**EXERCISE PROMPT**
Look through the records below for the line with "The height and width of the screenshot is (800, 1422)." and the line with "Click info icon beside Free Physical Memory", then return those lines and all lines between, exactly.
[DATA EXCERPTS — start]
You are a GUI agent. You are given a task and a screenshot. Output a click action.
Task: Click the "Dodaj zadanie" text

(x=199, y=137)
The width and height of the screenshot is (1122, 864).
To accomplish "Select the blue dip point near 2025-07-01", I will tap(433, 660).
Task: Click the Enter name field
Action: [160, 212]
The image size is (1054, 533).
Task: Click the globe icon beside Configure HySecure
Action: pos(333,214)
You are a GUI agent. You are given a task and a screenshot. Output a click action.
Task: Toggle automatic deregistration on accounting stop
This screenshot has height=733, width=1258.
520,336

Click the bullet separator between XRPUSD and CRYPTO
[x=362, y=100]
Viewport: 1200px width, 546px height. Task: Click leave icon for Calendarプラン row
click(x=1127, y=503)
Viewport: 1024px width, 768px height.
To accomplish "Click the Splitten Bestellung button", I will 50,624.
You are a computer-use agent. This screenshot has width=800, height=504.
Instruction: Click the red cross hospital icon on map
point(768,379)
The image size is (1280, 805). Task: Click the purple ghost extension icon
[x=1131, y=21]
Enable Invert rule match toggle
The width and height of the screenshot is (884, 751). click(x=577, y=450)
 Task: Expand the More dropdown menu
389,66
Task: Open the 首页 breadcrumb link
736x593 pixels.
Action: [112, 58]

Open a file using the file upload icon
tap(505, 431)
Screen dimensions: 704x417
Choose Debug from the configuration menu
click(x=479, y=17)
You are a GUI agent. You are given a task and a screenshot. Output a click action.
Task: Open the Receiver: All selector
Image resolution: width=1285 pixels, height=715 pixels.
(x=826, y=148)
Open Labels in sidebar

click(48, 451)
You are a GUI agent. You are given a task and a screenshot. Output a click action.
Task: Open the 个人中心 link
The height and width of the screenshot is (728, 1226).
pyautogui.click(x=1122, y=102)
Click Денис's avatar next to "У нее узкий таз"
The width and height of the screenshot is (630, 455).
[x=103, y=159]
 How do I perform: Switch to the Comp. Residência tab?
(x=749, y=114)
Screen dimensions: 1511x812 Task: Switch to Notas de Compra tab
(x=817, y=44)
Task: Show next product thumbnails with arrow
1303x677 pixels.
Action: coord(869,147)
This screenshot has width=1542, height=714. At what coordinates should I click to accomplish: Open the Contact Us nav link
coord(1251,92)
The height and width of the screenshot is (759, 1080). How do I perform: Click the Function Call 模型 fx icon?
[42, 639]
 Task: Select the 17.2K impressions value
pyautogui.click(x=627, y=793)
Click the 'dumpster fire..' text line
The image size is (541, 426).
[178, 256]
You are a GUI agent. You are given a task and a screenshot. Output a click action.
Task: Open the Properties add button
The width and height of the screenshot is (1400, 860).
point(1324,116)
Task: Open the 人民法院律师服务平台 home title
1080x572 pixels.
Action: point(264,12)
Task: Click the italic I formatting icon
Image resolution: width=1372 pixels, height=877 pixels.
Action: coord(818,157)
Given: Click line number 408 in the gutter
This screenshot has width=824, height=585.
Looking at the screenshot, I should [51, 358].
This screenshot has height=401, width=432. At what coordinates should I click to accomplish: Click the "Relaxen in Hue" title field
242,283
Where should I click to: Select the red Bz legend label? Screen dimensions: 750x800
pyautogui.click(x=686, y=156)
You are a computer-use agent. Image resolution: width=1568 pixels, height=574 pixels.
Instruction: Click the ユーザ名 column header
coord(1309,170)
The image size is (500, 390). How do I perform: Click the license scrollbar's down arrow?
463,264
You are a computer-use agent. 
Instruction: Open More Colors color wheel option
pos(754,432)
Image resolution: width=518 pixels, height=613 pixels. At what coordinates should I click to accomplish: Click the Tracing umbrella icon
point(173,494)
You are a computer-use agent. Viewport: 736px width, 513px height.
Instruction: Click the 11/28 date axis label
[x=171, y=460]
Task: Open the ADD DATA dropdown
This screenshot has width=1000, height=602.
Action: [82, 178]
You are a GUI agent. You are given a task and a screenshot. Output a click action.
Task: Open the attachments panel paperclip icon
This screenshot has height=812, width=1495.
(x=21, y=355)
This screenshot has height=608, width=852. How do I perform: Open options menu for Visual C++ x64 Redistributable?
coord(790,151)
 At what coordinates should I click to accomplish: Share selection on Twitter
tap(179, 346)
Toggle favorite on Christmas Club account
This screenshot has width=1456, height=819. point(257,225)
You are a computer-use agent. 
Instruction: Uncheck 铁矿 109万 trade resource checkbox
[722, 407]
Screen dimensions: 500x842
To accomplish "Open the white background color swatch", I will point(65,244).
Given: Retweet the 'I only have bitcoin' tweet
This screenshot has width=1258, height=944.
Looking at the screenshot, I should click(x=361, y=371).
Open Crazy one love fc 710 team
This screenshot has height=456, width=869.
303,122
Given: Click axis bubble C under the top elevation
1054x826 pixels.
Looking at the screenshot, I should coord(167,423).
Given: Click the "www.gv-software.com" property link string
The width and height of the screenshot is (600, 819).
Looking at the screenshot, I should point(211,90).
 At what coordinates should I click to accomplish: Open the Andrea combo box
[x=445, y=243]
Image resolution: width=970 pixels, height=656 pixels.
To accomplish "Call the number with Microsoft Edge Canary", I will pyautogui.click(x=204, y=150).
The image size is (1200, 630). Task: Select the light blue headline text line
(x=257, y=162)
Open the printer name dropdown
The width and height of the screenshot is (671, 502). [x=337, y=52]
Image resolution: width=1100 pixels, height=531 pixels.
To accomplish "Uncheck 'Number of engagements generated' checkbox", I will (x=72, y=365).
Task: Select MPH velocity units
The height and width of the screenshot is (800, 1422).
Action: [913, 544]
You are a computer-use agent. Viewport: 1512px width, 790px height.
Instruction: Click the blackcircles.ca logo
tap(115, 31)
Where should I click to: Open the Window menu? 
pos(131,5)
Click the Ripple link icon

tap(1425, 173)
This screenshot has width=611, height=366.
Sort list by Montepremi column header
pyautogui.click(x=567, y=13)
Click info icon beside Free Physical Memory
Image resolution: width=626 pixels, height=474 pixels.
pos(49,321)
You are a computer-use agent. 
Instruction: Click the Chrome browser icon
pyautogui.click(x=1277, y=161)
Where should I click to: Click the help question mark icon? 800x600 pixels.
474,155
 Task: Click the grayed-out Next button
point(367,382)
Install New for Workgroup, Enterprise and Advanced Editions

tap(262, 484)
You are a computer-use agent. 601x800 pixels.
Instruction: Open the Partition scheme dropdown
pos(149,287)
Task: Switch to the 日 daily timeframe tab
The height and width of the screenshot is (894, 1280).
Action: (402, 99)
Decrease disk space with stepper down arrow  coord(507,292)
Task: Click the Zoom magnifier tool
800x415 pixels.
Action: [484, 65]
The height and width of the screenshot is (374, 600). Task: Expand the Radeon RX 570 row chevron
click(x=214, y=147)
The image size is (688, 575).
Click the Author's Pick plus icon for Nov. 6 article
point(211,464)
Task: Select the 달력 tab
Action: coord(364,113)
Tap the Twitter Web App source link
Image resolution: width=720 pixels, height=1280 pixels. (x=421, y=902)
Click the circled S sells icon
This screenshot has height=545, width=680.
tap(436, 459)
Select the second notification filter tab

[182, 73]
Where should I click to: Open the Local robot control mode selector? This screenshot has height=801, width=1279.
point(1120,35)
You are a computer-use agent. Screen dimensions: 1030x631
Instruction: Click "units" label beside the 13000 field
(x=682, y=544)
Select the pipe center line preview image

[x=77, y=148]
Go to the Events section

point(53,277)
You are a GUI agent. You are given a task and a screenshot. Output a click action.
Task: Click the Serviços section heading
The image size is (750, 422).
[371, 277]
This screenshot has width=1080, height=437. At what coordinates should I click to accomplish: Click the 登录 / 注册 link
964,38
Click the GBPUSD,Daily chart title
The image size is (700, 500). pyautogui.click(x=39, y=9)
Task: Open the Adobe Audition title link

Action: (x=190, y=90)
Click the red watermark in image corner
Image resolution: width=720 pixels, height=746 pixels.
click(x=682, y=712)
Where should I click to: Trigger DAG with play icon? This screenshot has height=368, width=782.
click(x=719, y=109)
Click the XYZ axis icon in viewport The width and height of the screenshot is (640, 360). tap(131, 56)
[DATA EXCERPTS — finish]
**ANSWER TO THIS TASK**
The height and width of the screenshot is (800, 1422).
Action: [913, 544]
You are a computer-use agent. Viewport: 1512px width, 790px height.
Instruction: Click the blackcircles.ca logo
tap(115, 31)
Where should I click to: Open the Window menu? 
pos(131,5)
Click the Ripple link icon

tap(1425, 173)
This screenshot has width=611, height=366.
Sort list by Montepremi column header
pyautogui.click(x=567, y=13)
Click info icon beside Free Physical Memory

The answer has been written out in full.